++++ GIVEN TEXT

I’m not certain if you noticed, but the two stories below about New Bethany and district attorney candidate are especially timely in that I have just published a new book entitled The Dinosaur Club. It’s a historical novel about 15 or so retired newspapers reporters, all in their late 70s and early 80s who meet once a month for lunch and who call themselves The Dinosaurs.
In my book, one of the dinosaurs stumbles upon a child sex-trafficking ring and recruits half-a-dozen of his fellow retirees to investigate the operation as one last major writing assignment. So they hitch up their Depends, stick in their hearing aids and apply the Fixodent and Polident, stock up on Metamusil and Ensure, grab their canes and walkers and set out on their quest.
Their exploits are fiction, but the book is full of statistics, facts and stories about child sex trafficking by churches, preachers, cops, judges, politicians and celebrities. No trafficker is spared and real names are used (except for The Dinosaurs, whom I’ve given fictional names; like I said, their part in the book is fiction).

++++++++
++++ RECORDED INFORMATION

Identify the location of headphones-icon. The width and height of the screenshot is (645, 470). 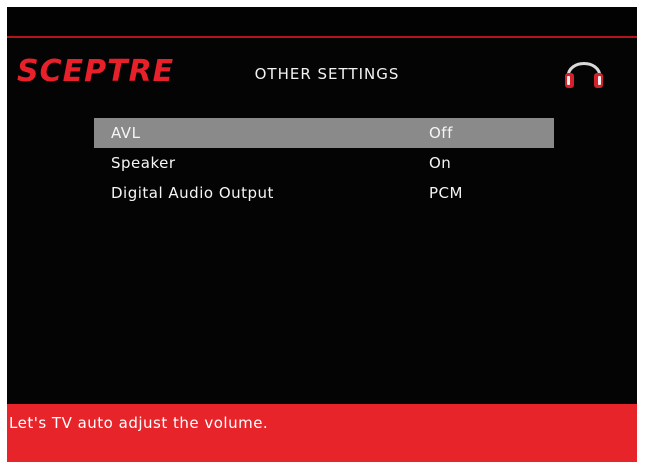
(584, 75).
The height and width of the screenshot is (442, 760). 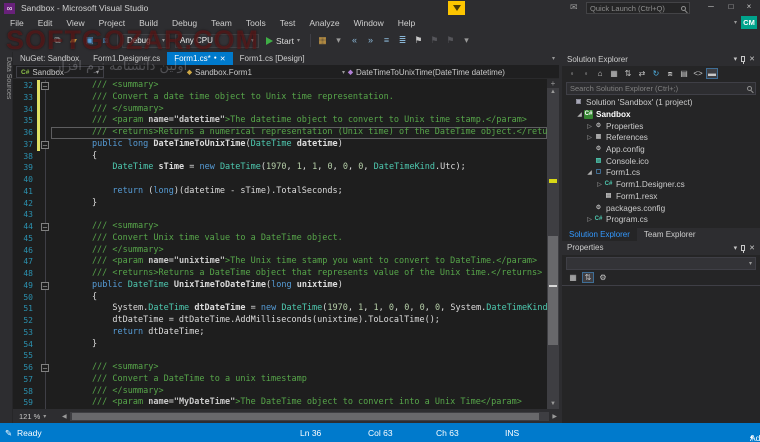 What do you see at coordinates (661, 161) in the screenshot?
I see `console-ico: ▨ Console.ico` at bounding box center [661, 161].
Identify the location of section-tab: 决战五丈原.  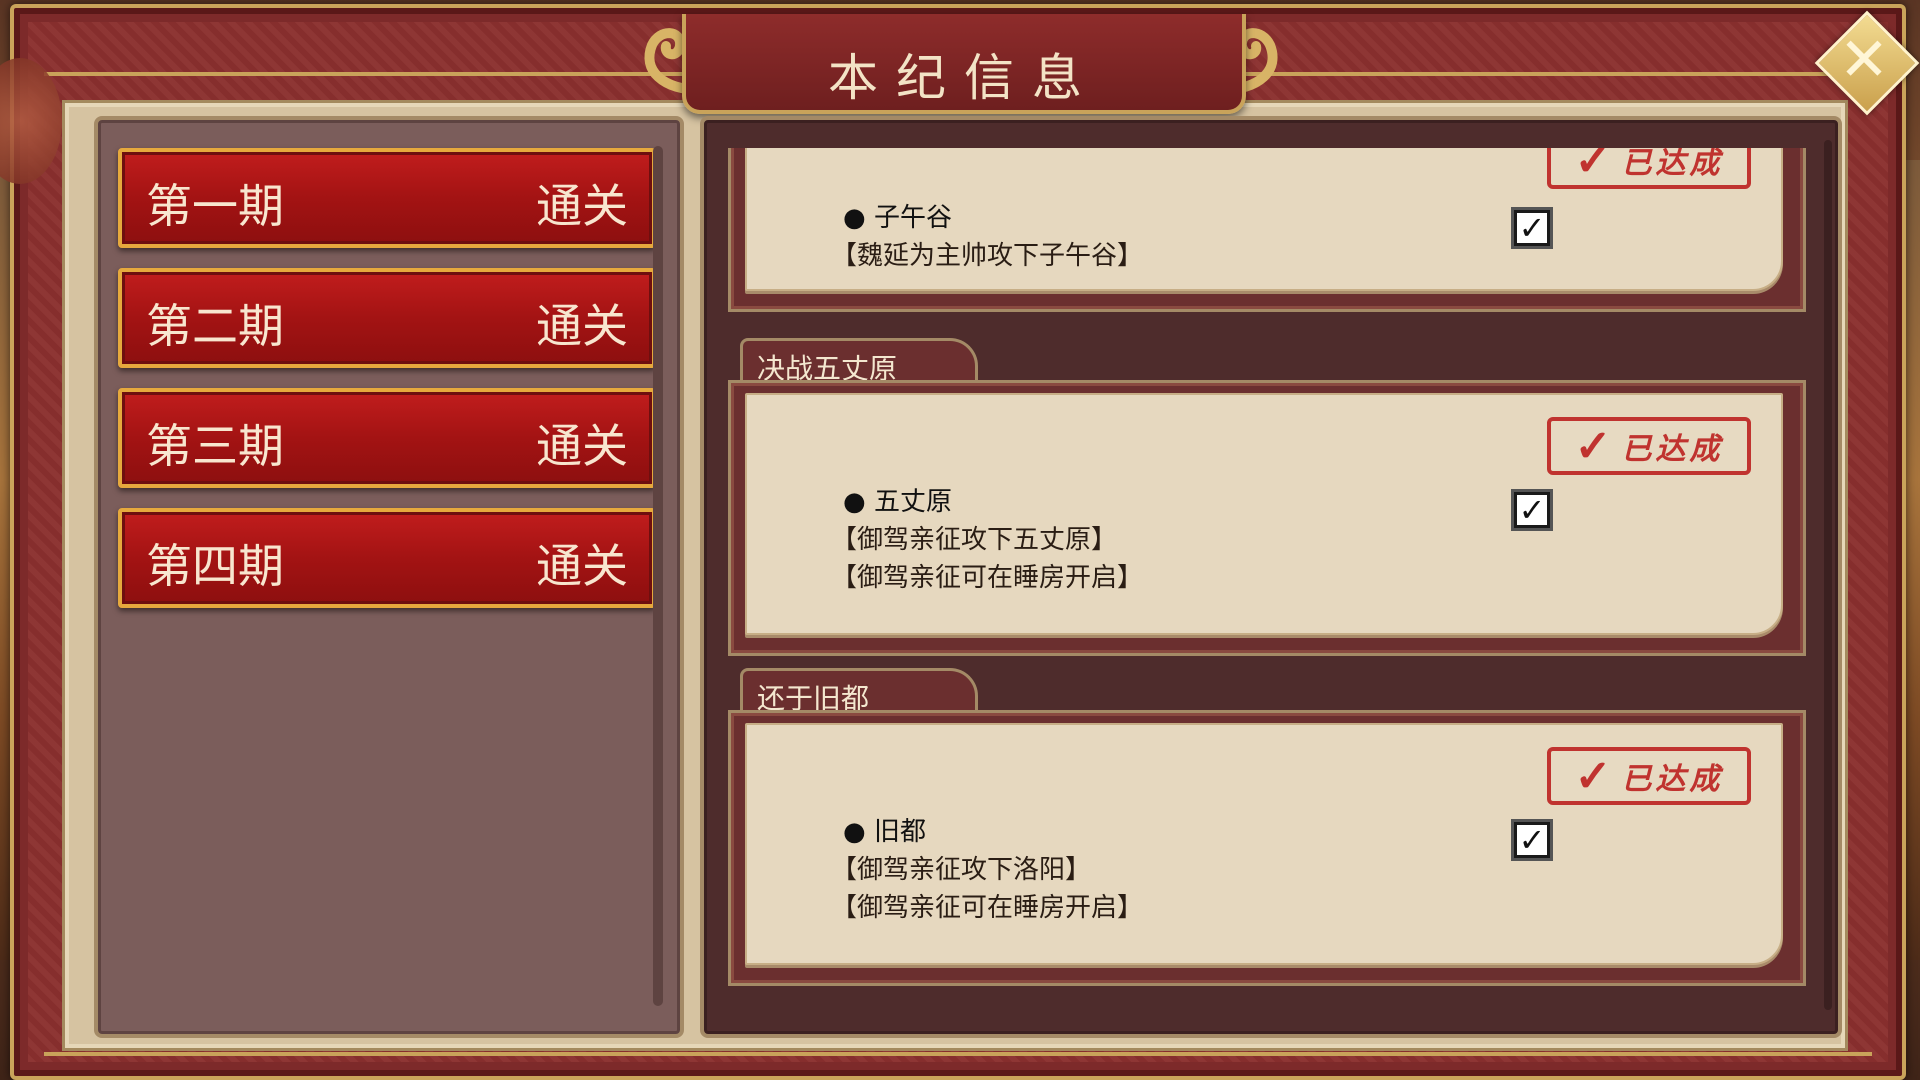
(859, 362).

++++++++

TASK DESCRIPTION:
Reproduce the passage about the novel The Dinosaur Club from "In my book, one" up to and including "on their quest.". None of the material is needed for the tasks.

WRITTEN RESPONSE:
In my book, one of the dinosaurs stumbles upon a child sex-trafficking ring and recruits half-a-dozen of his fellow retirees to investigate the operation as one last major writing assignment. So they hitch up their Depends, stick in their hearing aids and apply the Fixodent and Polident, stock up on Metamusil and Ensure, grab their canes and walkers and set out on their quest.